Dreher, associate professor of English and ethnic studies, wrote the screenplay for "Anna" and co-wrote the screenplay for this film with Thomas—both based on research from his “O Say Can You See” online archive of freedom suits.

"For 'Anna,' I concentrated on Anna—just Anna," she said. "'The Bell Affair' is a feature-length production that involves a nimiety of characters. When we began our roundtable discussion for 'The Bell Affair,' Will and I understood that a central collaboration would have to occur. It is a smooth partnership especially since history is my minor discipline of research, so Will and I sync in our vision of the script."

"Anna" was a shorter film, but Dreher said she was able to accomplish what she wanted to do.

"I knew exactly what we were doing with Anna, so I focused on the script in terms of what would accommodate the time frame."

Dreher will also be directing the film. They will again collaborate with Michael Burton, an animator and assistant professor of practice in textiles, merchandising and fashion design in the College of Education and Human Sciences.

This film is one of 215 humanities projects across the country supported by the most recent round of NEH funding.

“As the nation prepares to commemorate its 250th anniversary in 2026, NEH is proud to help lay the foundations for public engagement with America’s past by funding projects that safeguard cultural heritage and advance our understanding of the events, ideas, and people that have shaped our nation,” NEH chairman Jon Parrish Peede said in a press release.

In addition to producing, promoting, and distributing the film, the funding will be used to develop a website with companion materials and design teaching programs with original source documents. Thomas said his team aims to distribute the film through educational partners, film festivals, and broadcast channels. They also want to organize community-hosted screenings that spark conversations.

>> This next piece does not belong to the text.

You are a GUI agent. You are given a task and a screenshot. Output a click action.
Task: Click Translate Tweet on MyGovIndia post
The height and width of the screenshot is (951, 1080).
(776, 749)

"I envision The Bell Affair circulating in film festivals and other socio-cultural communities," Dreher said. "I see being used as a tool for discovery about our past and, more specific, generating more insights into freedom making as enacted by enslaved people."

 “Our goal [with the series] is to extend the historical imagination to recover these stories, showing how ordinary people used the law to define their rights and how their actions intersected with the nation's highest politics,” Thomas said. “Bell privately negotiated for the freedom of his wife and children, but his plans were upended. In the public trials that followed, the supremacy of the law, the freedom of the press, and the fate of an innocent man hung in the balance.

“The film and website will tell the complete story of the Bells for the first time, dramatize the historical complexity of their enslavement, and place their resistance to enslavement in its full context.”